Canyon incorporates a taxidermied bald eagle, acquired before the bird was federally protected, mounted above a pillow suspended from a cord. The Bald and Golden Eagle Protection Act made the work permanently unsellable, which stayed a curiosity until 2007, when its owner, dealer Ileana Sonnabend, died and the piece became part of her estate. The IRS valued Canyon at $65 million and assessed roughly $29 million in estate tax, despite the fact that federal law made a sale impossible and three independent appraisers had valued it at zero. The standoff lasted five years. In 2012, the agency agreed to drop the assessment if Sonnabend's children donated the work to a museum and claimed no deduction. It went to MoMA. The controversy had migrated from the art world into tax law: what is an object worth if it can never, under any circumstance, be sold?

The 1964 Venice Biennale Grand Prize

Ugo Mulas, Robert Rauschenberg, Express, 1964. © Ugo Mulas Heirs. All rights reserved.
Ugo Mulas, Robert Rauschenberg, Express, 1964. © Ugo Mulas Heirs. All rights reserved. 
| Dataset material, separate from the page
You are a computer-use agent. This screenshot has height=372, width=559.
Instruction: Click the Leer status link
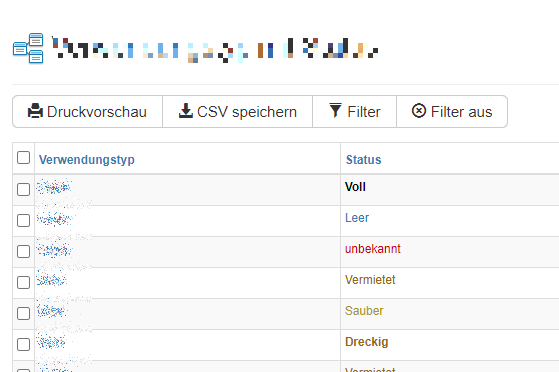357,218
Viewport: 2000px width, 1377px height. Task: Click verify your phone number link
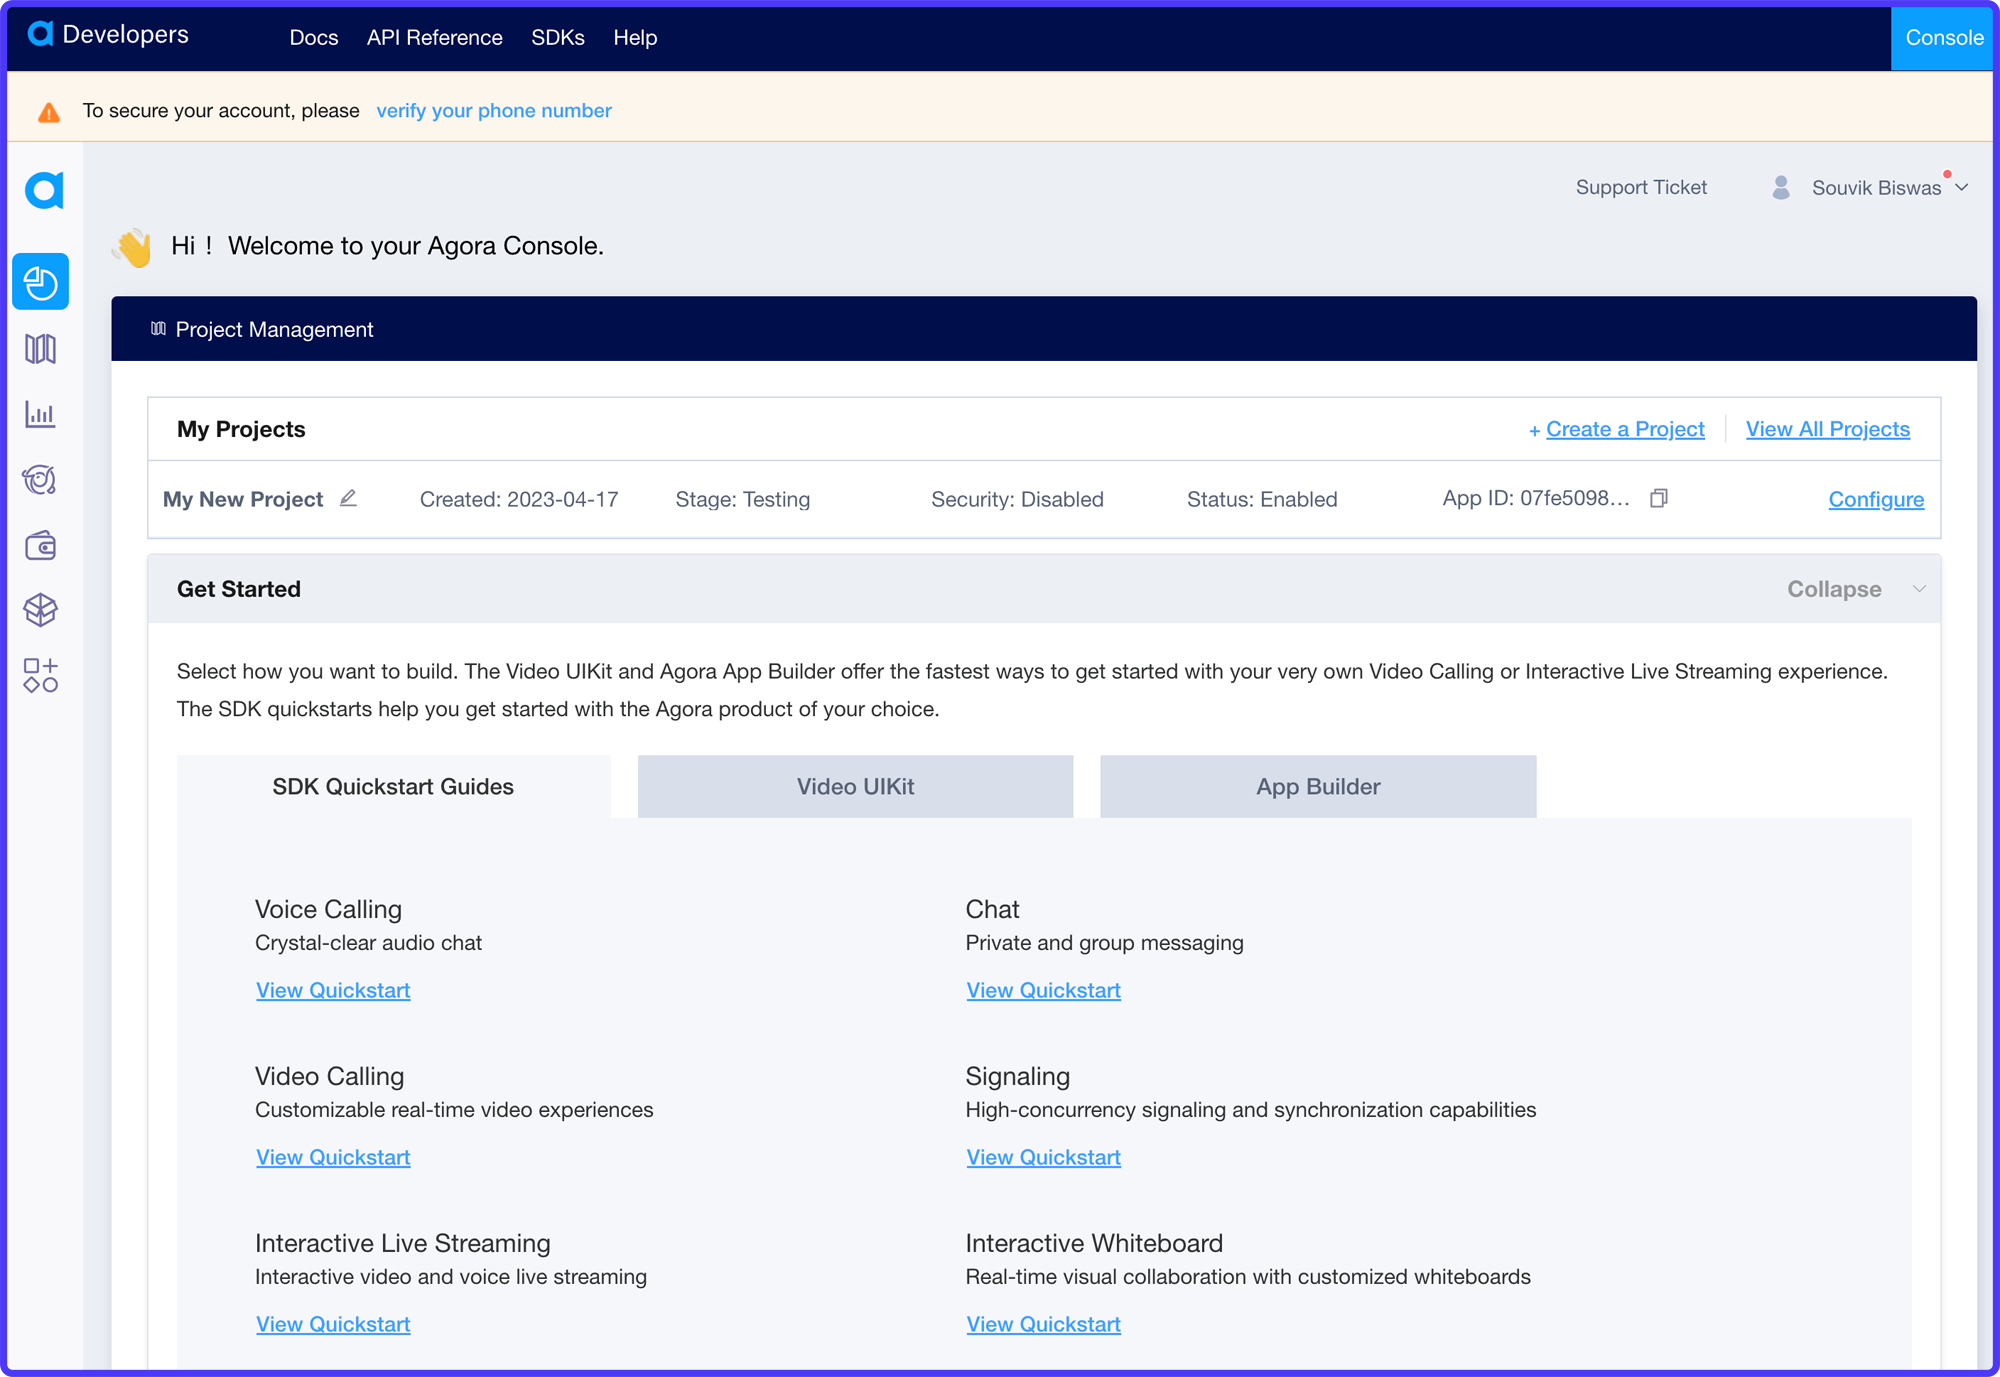coord(493,111)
In 1964, Rauschenberg became the first American artist to win the Venice Biennale's grand prize for painting, a prize the French had effectively controlled for decades. The win looked orchestrated because, in large part, it was. The U.S. entry was organized by the United States Information Agency, a Cold War propaganda arm, and curator Alan Solomon exhibited several of Rauschenberg's canvases at the U.S. consulate after the official pavilion ran out of room, then secured a verbal agreement that the off-site works would still qualify for the prize. That agreement nearly collapsed at the last minute. European critics were, in the words of the press at the time, rancorous, and a French magazine ran the headline declaring that America had used the prize to proclaim "the end of the School of Paris" and launch a hostile takeover by Pop Art. A 2024 documentary, Taking Venice, revisited the win and largely confirmed what critics suspected in 1964: American cultural diplomacy, not a clean jury vote, had put its thumb on the scale.

Rauschenberg almost never explained himself. When Bed was accused of depicting a crime scene, he wrote one letter calling it the friendliest picture he'd ever made and left it at that. When Robert Hughes offered his reading of Monogram, Rauschenberg disavowed it in a single line and moved on to the next combine. He let a gallery reviewer reach for "murder," let a federal court try to price an eagle that could never legally change hands, let a French magazine declare the end of an entire school of painting, and answered almost none of it directly. The work did the provoking. He just kept making more of it.